Reference: Li, Y., & O'Neill, C. (2012). Persistence of cytosine methylation of DNA following fertilisation in the mouse. PLoS One., 7(1), e30687. Epub 32012 Jan 30626. Copyright Li, O'Neill. This is an open-access article distributed under the terms of the Creative Commons Attribution License, which permits unrestricted use, distribution, and reproduction in any medium, provided the original author and source are credited.

Identify a Protein Associated with Implantation

A protein associated implantation is Proprotein 6 Convertase (PC6), a serine protease. It is involved in endometrial receptivity and is integral for cellular remodelling by cleavage of scaffolding protein ezrin-radixin-moesin binding phosphoprotein 50 (EBP50). Cleavage event allows for the ezrin protein to integrate the actin cytoskeleton and the plasma membrane, increasing chances of binding and therefore implantation. Knockout mice were used to down-regulate PC6 and results in failure of cleavage of EBP50 and therefore a decrease of healthy embryo implantation when compared to the wild type mice.

LAB 3 Assessment

1. Identify the difference between "gestational age" and "post-fertilisation age" and explain why clinically "gestational age" is used in describing human development.
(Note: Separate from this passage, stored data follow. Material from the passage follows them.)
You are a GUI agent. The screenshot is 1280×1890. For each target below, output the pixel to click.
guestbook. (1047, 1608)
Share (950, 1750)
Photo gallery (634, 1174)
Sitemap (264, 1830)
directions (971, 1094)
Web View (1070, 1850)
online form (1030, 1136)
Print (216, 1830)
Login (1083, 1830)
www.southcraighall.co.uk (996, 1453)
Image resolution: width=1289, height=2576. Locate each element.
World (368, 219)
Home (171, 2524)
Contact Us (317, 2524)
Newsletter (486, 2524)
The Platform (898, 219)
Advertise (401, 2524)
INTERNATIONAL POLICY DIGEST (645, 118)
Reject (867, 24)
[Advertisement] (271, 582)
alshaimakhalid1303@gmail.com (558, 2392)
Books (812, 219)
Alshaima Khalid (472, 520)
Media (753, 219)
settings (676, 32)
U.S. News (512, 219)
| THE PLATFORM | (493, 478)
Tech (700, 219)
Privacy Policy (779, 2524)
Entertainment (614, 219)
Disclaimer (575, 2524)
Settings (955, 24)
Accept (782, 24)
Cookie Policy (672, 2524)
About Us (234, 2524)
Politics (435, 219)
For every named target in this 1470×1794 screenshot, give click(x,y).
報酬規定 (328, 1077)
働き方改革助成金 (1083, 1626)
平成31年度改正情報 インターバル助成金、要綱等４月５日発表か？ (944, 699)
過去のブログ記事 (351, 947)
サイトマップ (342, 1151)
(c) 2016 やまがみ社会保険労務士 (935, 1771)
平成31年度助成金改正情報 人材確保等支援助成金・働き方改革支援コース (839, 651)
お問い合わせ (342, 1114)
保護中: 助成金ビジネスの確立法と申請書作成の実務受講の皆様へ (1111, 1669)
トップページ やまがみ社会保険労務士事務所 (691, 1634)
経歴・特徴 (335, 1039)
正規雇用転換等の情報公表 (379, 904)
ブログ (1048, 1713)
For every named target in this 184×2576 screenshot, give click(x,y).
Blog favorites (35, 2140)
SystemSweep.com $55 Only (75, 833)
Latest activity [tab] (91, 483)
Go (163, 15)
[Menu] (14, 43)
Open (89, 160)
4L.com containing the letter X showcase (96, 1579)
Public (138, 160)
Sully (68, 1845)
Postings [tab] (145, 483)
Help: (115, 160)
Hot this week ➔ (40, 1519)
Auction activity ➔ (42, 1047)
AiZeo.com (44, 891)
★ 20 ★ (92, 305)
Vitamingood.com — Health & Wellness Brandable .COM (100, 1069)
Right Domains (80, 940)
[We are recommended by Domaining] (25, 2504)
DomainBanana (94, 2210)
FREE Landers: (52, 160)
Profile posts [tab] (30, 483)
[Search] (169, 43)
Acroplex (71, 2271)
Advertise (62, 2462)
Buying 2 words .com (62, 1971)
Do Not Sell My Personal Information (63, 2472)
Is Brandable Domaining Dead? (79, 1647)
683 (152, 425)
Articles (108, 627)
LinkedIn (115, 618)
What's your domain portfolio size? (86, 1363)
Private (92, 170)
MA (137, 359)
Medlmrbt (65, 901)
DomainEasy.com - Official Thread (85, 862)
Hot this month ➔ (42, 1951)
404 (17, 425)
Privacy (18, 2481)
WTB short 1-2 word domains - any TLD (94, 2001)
The "gestational age" is any time between conception and birth, typically measured from the woman's last menstrual period until the current time. Whereas, "post-fertilisational age" is specifically the time after the ovum is fertilised.

"Gestational age" is used to in describing human development because it is measures pregnancy in weeks, as a pregnancy typically lasts 38-42 weeks.

2. Identify using histological descriptions at least 3 different types of tissues formed from somites.

Somites which develop from the paraxial mesoderm, give rise to 3 different types of tissues: dermatome, myotome and sclerotome tissues.

Dorsolaterally there is the: Dermatome which forms the dermis and and contributing fibroblasts, & Myotome which forms the myoblasts (primordial muscle cells).

Ventromedially there is the: Sclerotome which forms the vertebrae and the ribs.